I have had the good luck to interview each of them a number of times over the years for film publications, and thus to closely watch their development and struggles. And now these two are old ladies, feisty, seasoned, and accomplished, and it does my old woman’s heart good to see them so triumphant this late in the game. What’s more, their new films — “Faces Places” by Varda, “Spoor” by Holland — put old women at the very center of the screen, spirited and beautiful old women.
In Varda’s case, the old woman on the screen is 88-year-old Agnes Varda herself, traveling around rural France with a 33-year-old jokey photographer who calls himself JR and refuses to remove his sunglasses. They banter playfully, they seek out communities of working people, who are charmed into participating, and who allow huge photographs to be taken of themselves, which are then pasted on walls of houses and other sites. The fact that Varda, always a maker of marvelous images, is now having problems with her vision gives these enlargements an extra layer of feeling.

The focus of attention shifts and wanders — though actually it’s all carefully and delicately choreographed — from the old hard lives of miners in the North, their giant images all that is now left of them in their deserted village; to a farmer; a waitress; longshoremen around Le Havre, and their wives. In one scene the three wives are positioned high up inside an immense wall of shipping crates, one of many remarkable shots, as they voice different reactions to their perilous perch. “Faces Places” moves toward the bitter-sweet conclusion of a trip to visit filmmaker Jean-Luc Godard, which puts Varda in touch with her early time in the great pioneering years of French cinema, and with her late husband director Jacques Demy — and it closes on a touchingly mixed note of hurt, loss, forgiveness, love, and a blessing of acceptance. Her finale? I’d never count this indefatigable woman out.
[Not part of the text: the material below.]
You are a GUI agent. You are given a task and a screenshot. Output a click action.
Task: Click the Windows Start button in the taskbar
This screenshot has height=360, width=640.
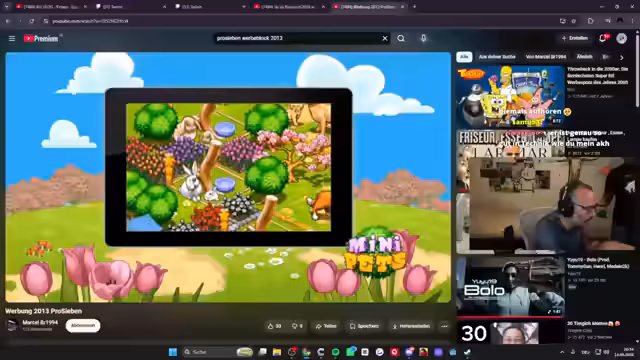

The film is categorized as a documentary but like her many other earlier documentaries (“Gleaners,” for one) it’s its own thing, rich and rambling, funny and poetic, life-affirming and humanistic, inventive though sometimes a little too cute, but for me very appealing and worth the effort of a trip to the city to see, if it doesn’t show up at the Triplex.

Agnieszka Holland’s “Spoor” (terrible title) is, on the other hand, constructed on a grand scale, and at its core is truly a blessing, of the earth and of all living things. It begins with exquisite long shots of landscape and of the protagonist walking her beloved dogs in the beautiful light of the rising sun, raising her arms in adoration. And the film is full of stunning images of woods and the animals scurrying by or standing in watchful grandeur. Duszeiko is a recent arrival to this wild locale on the Polish-Czech border, and her gentle radiantly caring manner has made her beloved by the children she teaches, and by a young woman in an abusive relationship. But Duszeiko comes into fierce conflict with the hunters who dominate here, as they prevail in Poland generally (“like a boys’ club,” Holland said in a recent interview in the Guardian, “where men are free to talk, like Donald Trump does to his buddies, about sex and power.”) Duszeiko does battle with the priest who condones their violence, and with the police who treat her like a nut, as she protests passionately against the senseless killing of fellow creatures — all structured within a murder mystery, the hunters becoming victims of a serial killer.
There are Polish political undertones here, it should be noted. Holland now sees her film, and the book from which it comes, as prophetic of the 2016 election of a far right nationalist government — which she regards as part of a counter revolution that also includes Russia and the U.S., bringing to power men with a “populist authoritarian agenda that places women’s rights and nature preservation in the front line of attack.” (It’s no accident surely that Trump and Bannon made a special visit to Poland very early on, laden with effusive congratulations). She also notes the disillusionment of women of her generation, and yet their fierce current activism. Shaped early on by an Eastern Europe alive with revolutionary ideas for changing the world, Holland through her heroine summons up all that fervor in protest against the destruction of nature — like Duszeiko, “not just thinking of her family but of the voiceless wider world.”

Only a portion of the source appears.